Musculoskeletal Low Back Pain in School-aged Children: A Review
Low back pain (LBP) in children and adolescents is a common problem. The differential diagnosis of LBP in this population is broad and different from that seen in the adult population. Most causes of LBP are musculoskeletal and benign in their clinical course. Clinicians should have an understanding of the relevant anatomy and the most commonly encountered etiologic factors of LBP in children and adolescents to provide effective care.Observations
Low back pain is rarely seen in youth before they reach school age. Subsequently, rates of LBP rise until age 18 years, at which age the prevalence of LBP is similar to that in adults. The differential diagnosis of LBP in this population is broad, and individual etiologic factors are most often associated with musculoskeletal overuse or trauma. Sinister etiologic factors are rare. The patient’s history and physical examination are the foundation of evaluating a child with LBP. The indication for and timing of specific imaging or other studies will vary depending on the etiologic factor of concern. Most treatment of LBP in this population is centered on relative rest, rehabilitation, and identification of predisposing risk factors.

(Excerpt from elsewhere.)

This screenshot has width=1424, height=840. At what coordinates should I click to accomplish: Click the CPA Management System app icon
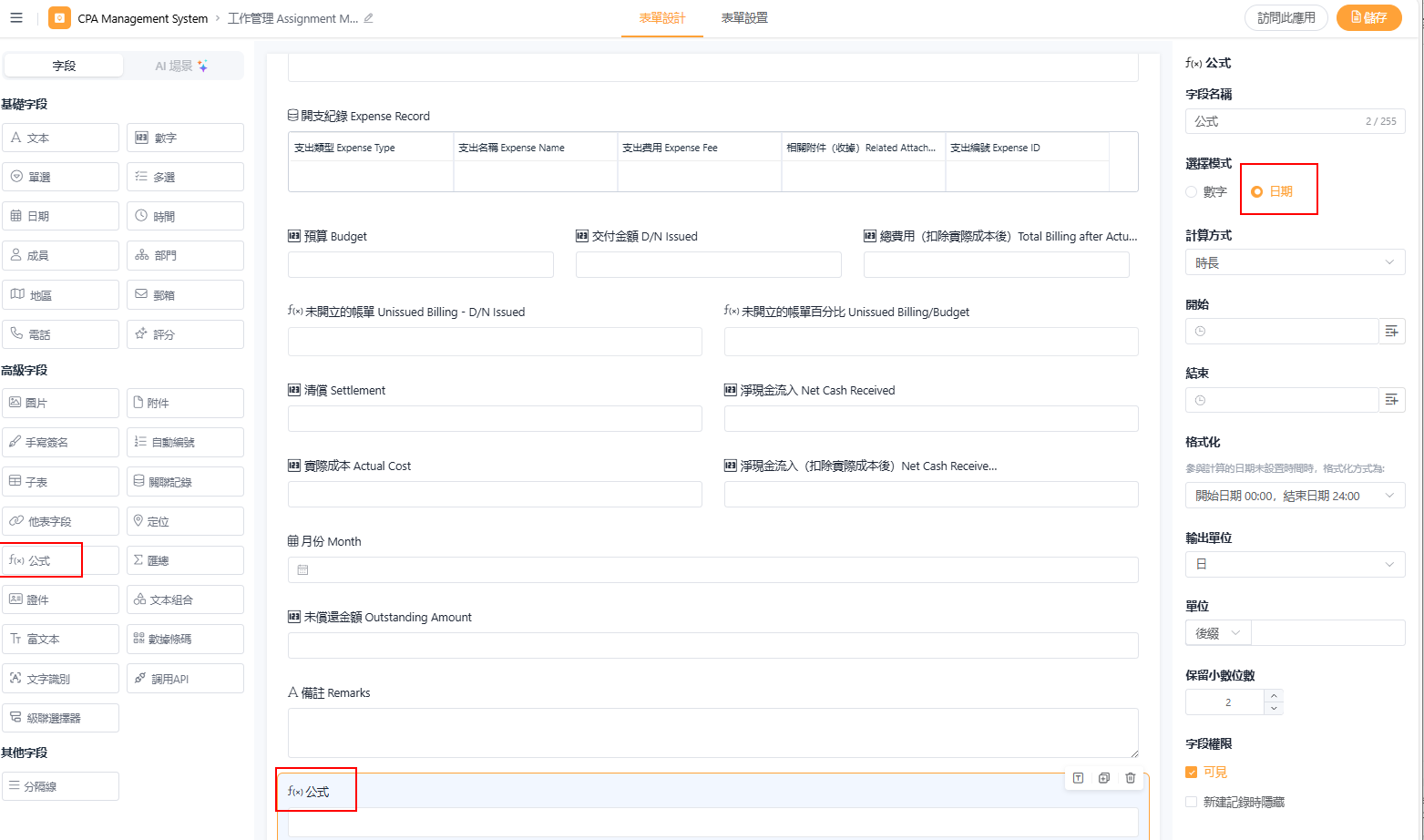(x=59, y=18)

Pharmacologic treatment may be used but is typically a brief course. Orthopedic, rheumatologic, and other subspecialty referrals may be considered when indicated, but most of these patients can be managed by a general pediatrician with a good understanding of the principles described in this article.Conclusions and Relevance
Low back pain in children and adolescents is a common problem. It is most often nonspecific, musculoskeletal, and self-limiting. Pediatricians should recognize the importance of a proper history, physical examination, and general knowledge of the lumbar spine and pelvic anatomy relevant to the child in their evaluation with this presenting symptom.